## The problem
What is the number of lines in the listing that contain "agent"? Give that number only.

*** Opening of Study material ***

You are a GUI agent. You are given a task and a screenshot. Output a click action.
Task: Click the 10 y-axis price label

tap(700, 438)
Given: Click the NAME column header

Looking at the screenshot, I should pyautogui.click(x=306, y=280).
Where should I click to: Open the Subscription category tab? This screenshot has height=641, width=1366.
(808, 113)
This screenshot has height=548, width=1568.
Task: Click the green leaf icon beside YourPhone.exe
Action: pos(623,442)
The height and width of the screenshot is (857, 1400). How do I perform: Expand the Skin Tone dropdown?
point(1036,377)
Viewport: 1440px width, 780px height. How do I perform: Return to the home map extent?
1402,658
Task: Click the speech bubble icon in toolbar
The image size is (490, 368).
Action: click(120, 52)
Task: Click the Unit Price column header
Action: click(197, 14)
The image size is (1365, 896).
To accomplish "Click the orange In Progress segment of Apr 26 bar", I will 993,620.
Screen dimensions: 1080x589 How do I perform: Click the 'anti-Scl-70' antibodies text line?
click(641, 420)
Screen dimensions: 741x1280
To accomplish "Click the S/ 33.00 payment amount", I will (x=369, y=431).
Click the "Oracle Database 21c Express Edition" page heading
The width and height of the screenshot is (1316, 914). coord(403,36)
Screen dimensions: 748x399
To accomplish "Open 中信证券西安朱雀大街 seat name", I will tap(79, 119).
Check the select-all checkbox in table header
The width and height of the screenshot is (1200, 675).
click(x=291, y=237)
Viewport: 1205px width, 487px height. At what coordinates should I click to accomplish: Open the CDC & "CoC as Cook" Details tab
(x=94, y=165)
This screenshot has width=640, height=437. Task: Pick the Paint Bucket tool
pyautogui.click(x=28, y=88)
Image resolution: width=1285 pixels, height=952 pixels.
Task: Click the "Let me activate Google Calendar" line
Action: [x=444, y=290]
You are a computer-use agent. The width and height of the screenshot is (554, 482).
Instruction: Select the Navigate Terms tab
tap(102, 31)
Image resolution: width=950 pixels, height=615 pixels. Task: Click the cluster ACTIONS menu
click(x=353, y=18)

*** Close of Study material ***

## Task answer
2